Instructions should appear in the code in phase order (zero to two) and if there is a TEST instruction it should appear before the MOV instruction.
Instructions do not need to be present for all phases, but there are some restrictions on which combinations of phases can be present. Phase 1 can only be present if phase 0 is also present. Backend instructions can be present on their own or in combination with phase 0 and phase 2.
Source Arguments#
There are two groups of ALU inputs:
S0, S1, S2
S3, S4, S5
0, 1, 2 or 3 inputs may be used from each instruction group, but the lowest numbered inputs within each group must be used first.
Source arguments denote possible input registers in the reference section.
Internal Source#
Internal feedthrough sources (FT0, FT1 and FT2) are generated by phase 0, 1 and 2 instructions respectively. These are shown as the destination (first argument) of the phase instructions.
Internal sources for phase 2 may need to be declared if phase two instructions are present.
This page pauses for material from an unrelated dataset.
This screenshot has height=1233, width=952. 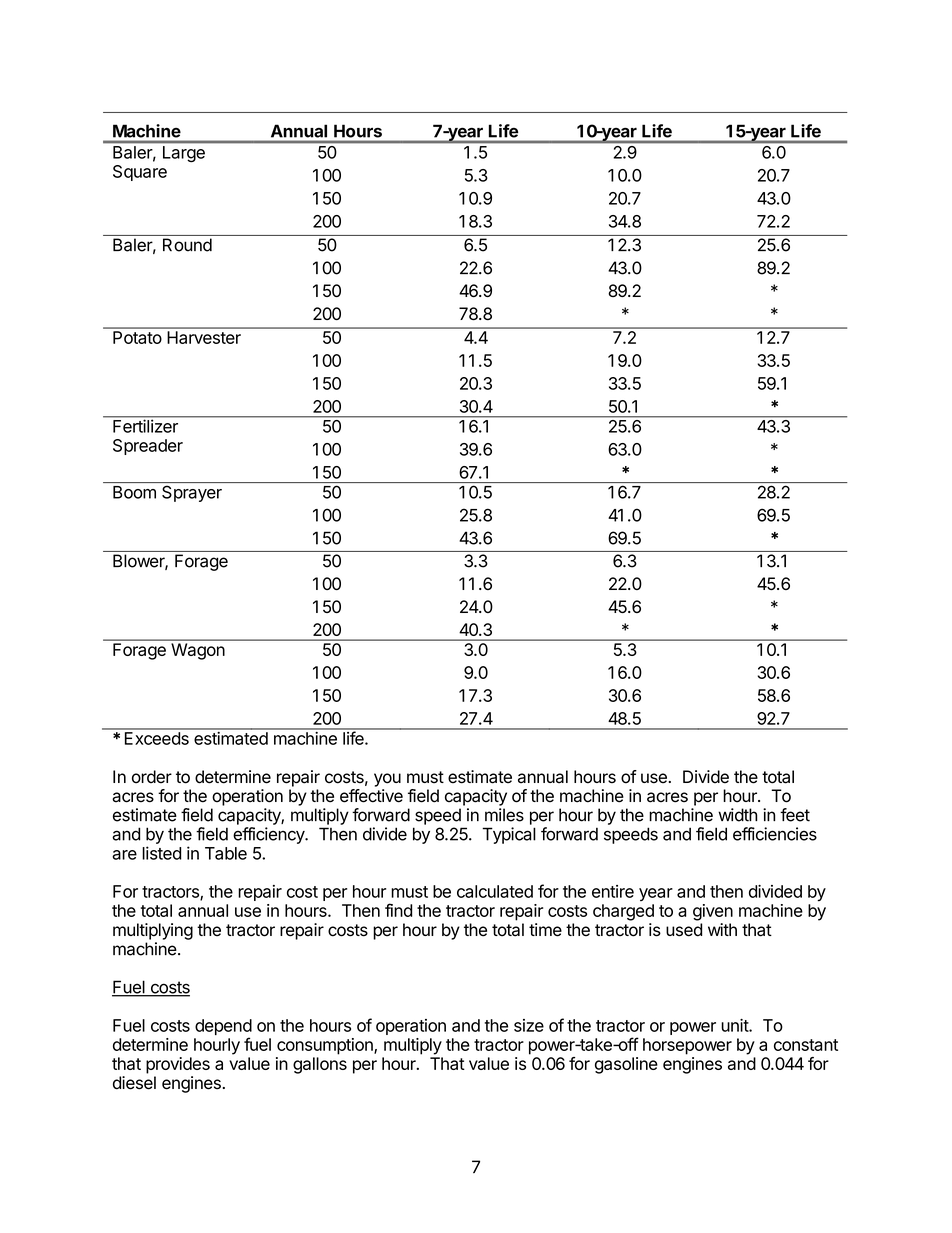 I want to click on size, so click(x=529, y=1025).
Phase 2 instructions can only choose from two pre-selected external sources in addition to FT0 and FT1 and these are named IS0 and IS1.
Destination Arguments#
ALU outputs are:
W0
W1
Destination arguments denote possible output registers in the reference section.
Complex Instructions#
Complex and trigonometric instructions use the entire Main ALU and have fixed sources and destinations.
Note
When issued in Phase 1, Complex and Trigonometric instruction types can leave resources free in Phase 0 of the Main ALU to be coissued. They can also be coissued with F16SOP operations. FRED instructions can never be coissued and 32/64 bit integer instructions cannot be used in Phase 0.
Texture Address Unit#
The texture address unit (TAU) is used to calculate texel memory addresses for a given set of texture coordinates. The texture address unit occupies all phases of the Main ALU, and is used via the GTA (Generate Texel Address) instruction. GTA has fixed sources and destinations.
The TAU processes four instances in parallel which allows common source data and calculations to be shared. For example, each instance reads only 32 bits of the 128-bit texture state.
F16 Sum-of-Products Unit#
The F16 Sum-of-Products (SOP) unit is an F16 precision vector ALU, which may be used for operations such as alpha blending. Any F32 inputs are converted to F16 prior to performing calculations. The F16 SOP unit uses the entire Main ALU.